Cold-formed steel sheathing connections at elevated temperature.

The objective of this paper is to provide experimental results related to the elevated temperature performance of connections between cold-formed steel members and sheathing. Cold-formed steel building structures rely on sheathing for their mechanical benefits including bracing against member twist, global flexural and flexural-torsional buckling, and cross-section distortional buckling, as well as to supply lateral strength and energy dissipation in shear walls and diaphragms. Sheathing is also relied upon for non-structural benefits, including: fire, acoustic, and thermal performance. Predicting the degradation of the connection performance between cold-formed steel members and sheathing at elevated temperature is critical for any attempt to predict the structural performance of cold-formed steel buildings under fire demands. Steady-state connection tests were conducted under in-plane shear and pull-through at temperatures up to 400 °C for cold-formed steel members attached to gypsum board and oriented strand board.
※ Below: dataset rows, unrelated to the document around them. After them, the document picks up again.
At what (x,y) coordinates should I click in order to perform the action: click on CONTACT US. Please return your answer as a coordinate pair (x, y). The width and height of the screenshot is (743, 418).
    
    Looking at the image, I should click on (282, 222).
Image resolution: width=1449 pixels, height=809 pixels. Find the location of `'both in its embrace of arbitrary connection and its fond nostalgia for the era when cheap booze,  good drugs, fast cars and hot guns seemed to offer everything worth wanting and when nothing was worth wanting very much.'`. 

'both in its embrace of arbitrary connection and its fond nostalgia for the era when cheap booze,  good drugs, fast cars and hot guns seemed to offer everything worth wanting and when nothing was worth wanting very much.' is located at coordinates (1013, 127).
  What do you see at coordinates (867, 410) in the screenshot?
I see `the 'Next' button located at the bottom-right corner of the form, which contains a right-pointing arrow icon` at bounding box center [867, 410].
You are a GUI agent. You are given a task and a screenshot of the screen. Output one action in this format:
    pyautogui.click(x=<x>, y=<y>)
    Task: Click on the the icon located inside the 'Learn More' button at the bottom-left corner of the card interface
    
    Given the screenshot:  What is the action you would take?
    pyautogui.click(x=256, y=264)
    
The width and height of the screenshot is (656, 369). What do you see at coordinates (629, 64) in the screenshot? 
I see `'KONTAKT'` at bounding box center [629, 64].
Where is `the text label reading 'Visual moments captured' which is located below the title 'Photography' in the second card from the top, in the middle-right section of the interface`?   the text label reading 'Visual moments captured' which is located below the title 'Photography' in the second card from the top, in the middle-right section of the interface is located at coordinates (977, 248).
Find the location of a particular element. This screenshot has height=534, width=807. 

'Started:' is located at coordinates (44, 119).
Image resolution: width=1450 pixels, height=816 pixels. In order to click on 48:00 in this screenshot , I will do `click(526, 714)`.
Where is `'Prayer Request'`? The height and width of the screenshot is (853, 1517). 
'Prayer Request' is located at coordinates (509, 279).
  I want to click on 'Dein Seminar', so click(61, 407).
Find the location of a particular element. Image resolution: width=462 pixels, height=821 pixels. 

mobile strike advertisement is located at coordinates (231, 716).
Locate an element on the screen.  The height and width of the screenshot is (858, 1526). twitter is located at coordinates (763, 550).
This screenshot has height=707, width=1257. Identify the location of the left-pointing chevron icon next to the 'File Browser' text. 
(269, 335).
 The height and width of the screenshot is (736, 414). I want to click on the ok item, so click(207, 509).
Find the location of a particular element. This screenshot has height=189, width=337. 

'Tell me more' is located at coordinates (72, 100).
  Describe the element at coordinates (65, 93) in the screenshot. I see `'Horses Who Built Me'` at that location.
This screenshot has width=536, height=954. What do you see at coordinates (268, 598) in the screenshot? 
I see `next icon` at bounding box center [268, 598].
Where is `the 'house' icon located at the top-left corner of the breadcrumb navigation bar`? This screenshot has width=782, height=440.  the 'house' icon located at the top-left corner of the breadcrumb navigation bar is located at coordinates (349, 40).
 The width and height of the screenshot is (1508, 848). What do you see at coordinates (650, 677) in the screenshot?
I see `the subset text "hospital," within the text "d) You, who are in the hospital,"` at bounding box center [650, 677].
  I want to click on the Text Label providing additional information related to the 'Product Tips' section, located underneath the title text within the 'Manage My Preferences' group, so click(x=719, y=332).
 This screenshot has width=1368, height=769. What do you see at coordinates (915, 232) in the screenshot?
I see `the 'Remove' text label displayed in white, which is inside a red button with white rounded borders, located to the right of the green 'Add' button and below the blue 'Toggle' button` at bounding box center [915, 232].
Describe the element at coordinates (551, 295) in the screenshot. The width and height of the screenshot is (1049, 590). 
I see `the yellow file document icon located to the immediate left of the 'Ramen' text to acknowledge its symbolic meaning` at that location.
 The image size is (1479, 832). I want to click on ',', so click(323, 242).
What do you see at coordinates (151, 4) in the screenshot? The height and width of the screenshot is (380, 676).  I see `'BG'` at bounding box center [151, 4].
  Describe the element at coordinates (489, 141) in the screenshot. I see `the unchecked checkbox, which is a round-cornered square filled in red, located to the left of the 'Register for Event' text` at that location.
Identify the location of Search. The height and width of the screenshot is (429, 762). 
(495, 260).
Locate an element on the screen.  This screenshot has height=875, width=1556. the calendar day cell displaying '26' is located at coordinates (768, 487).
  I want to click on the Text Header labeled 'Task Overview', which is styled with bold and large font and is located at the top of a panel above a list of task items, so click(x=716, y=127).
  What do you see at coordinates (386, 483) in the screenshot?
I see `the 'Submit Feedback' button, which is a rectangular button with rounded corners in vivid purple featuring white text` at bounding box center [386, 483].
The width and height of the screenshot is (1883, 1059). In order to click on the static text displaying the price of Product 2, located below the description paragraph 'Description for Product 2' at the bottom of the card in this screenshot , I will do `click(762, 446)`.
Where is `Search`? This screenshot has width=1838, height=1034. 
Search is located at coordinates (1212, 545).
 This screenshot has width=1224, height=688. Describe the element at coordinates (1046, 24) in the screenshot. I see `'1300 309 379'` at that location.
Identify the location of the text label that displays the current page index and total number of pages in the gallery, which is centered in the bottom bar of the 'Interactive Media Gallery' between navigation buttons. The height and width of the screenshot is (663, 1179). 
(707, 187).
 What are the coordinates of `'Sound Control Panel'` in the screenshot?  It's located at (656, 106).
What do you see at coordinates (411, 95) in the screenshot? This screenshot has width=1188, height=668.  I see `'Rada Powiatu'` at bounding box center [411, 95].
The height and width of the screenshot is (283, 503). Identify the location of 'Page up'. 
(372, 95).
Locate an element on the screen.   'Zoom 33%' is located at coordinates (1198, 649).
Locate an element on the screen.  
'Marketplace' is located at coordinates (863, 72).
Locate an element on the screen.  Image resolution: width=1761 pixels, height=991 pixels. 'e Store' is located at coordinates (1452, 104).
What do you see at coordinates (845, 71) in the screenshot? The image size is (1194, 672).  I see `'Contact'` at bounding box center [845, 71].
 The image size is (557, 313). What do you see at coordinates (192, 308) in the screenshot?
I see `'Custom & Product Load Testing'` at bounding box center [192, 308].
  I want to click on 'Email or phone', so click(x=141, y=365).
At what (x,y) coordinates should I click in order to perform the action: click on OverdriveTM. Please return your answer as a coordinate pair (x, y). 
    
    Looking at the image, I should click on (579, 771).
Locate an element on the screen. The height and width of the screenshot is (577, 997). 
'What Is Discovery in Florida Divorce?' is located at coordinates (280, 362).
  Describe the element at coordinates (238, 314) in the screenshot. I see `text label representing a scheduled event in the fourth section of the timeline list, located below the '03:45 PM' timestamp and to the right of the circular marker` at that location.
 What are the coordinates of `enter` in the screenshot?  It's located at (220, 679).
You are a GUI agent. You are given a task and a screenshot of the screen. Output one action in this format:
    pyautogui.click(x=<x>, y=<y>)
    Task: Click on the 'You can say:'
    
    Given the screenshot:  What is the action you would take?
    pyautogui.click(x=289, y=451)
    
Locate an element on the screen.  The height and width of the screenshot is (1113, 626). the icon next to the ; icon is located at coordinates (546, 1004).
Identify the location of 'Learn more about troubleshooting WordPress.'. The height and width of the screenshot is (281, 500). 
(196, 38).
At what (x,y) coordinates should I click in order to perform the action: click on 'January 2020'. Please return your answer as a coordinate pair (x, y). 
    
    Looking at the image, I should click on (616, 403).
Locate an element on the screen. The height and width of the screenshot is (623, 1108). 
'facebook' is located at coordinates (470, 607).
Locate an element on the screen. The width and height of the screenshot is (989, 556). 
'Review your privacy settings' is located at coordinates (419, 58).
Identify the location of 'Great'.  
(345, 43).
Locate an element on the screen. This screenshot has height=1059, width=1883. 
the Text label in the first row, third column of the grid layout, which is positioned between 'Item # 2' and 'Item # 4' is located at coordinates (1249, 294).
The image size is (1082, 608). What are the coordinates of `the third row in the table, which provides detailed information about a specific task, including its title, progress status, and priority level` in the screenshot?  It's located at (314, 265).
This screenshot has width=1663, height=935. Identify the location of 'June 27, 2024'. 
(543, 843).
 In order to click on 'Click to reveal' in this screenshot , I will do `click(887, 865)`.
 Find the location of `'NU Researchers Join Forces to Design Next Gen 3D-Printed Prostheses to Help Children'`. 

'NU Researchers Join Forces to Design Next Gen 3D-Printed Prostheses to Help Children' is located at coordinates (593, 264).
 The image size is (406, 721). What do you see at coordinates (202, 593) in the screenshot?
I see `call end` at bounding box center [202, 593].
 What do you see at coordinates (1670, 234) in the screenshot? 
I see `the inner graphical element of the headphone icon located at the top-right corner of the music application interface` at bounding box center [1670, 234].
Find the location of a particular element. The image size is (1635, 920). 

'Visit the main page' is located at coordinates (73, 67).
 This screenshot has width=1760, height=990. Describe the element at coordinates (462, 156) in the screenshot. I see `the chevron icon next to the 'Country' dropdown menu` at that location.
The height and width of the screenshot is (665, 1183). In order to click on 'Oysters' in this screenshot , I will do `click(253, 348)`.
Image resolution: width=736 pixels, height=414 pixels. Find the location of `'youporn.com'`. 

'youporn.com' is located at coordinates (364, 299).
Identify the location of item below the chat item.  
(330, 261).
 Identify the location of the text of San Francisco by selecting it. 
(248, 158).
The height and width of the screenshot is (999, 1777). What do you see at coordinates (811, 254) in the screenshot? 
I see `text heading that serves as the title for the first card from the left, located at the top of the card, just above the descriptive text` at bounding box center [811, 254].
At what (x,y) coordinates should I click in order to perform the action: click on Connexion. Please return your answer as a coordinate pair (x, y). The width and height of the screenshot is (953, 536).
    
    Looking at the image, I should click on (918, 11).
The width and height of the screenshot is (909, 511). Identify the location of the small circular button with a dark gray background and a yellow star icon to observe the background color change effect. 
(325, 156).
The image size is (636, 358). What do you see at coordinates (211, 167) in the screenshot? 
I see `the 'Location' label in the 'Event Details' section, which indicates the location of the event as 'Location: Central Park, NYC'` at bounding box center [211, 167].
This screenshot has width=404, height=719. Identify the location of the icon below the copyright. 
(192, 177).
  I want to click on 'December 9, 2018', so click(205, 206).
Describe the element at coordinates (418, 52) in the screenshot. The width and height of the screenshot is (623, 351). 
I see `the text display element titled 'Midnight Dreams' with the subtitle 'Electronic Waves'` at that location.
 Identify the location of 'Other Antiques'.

By combining the conducted tests with others in the literature retention factors for initial stiffness and ultimate strength of the connections are proposed. • Sheathing bracing is critical to the performance of cold-formed steel studs employed in buildings. • Performance of OSB and gypsum sheathing connections degrade precipitously with elevated temperature causing a loss of stud bracing. • Fire performance-based design of CFS structures is enabled through retention factors for cold-formed steel-to-sheathing connections. [ABSTRACT FROM AUTHOR]